■ 文書抜粋 ■
------------------------------------------------

車を長持ちさせるメンテナンス方法

車のメンテナンスは法定点検や車検などで自動車整備士や販売店に頼む事が多いですが、日頃から個人でこま目にメンテナンスを行う事で、車をより長持ちさせることも可能です。

 

メンテナンスの種類は個人で簡単に行えるものから、整備士などの資格を持った方に任せた方が良いものまで大きな幅がありますが、ここでは自分でも行えるメンテナンスと車屋さんに任せた方が良いメンテナンスについて解説していきます。

 

 

自分で出来る車を長持ちさせるためのメンテナンス方法

エンジンオイルのチェックと交換

車を動かす上で心臓部となるのがエンジンですが、エンジン内部に充填されているエンジンオイルの量や汚れ具合をチェックすることも、車を長持ちさせる上で大切なメンテナンスとなります。

 

エンジンオイルの量は、搭載されているエンジンの種類や容量によって異なりますが、エンジンルームに設置されているオイルレベルゲージという棒状の道具でエンジンオイルの量を計ることが可能です。

 

また、このオイルレベルゲージに付着したオイルをティッシュペーパーなどで拭き取る事によって、エンジンオイルの汚れ具合をチェックすることもできます。

 

大抵の場合、エンジンオイルは5000kmから7000kmが交換の目安と言われていますが、1回の走行距離が短い場合やその繰り返しが中心の車に関しては、エンジンオイル内に微量の水分が発生し汚れが少なくても劣化していますので、6ヶ月程度でオイルを交換すると良いでしょう。

------------------------------------------------

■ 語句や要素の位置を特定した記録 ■
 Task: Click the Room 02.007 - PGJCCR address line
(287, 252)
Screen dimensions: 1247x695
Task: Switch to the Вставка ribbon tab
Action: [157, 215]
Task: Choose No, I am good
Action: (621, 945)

------------------------------------------------

■ やること ■
車を長持ちさせるメンテナンス方法の文章を、最後の文の続きから引き継いで書き進めてください。

■ 回答 ■
 

エンジンオイルの交換はカー用品店やホームセンターなどで販売されている、吸引器を使用すれば個人でも簡単にオイル交換を行う事が可能で、オイルを定期的に交換することによってエンジン内の防汚効果も期待できるため、エンジンを長持ちさせることができます。

 

 

.洗車と傷隠し

自分で車をメンテナンスすると言う中で最もポピュラーと言えるのが洗車です。

 

昨今ではガラス系ボディーコーティングやポリマーコーティングと言った、車のボディーを汚れから守るコーティング施工車が増えてきていますが、個人でワックスを施工した場合や予めコーティングが施工されている車でも、汚れが付きにくいと言うだけで決して汚れないと言う訳ではありません。

 

そのため、綺麗な状態を長持ちさせるにはコーティングやワックスが施工された車でも、定期的に洗車をする必要があるのです。

 

また、洗車というメンテナンスは単に車を綺麗にすると言う事の他にすり傷や飛び石などで出来てしまった傷跡を発見できるチャンスでもあります。

 

特にボンネットやドアなど鉄で出来ているパーツは、傷の度合いによって下地の奥にまで達してしまうことがあり、放置しておくとその部分から錆が発生してしまいます。

 

その錆を放置しておくと、さらに錆が拡大してしまい腐食を招く原因ともなるため早めに対処する必要があります。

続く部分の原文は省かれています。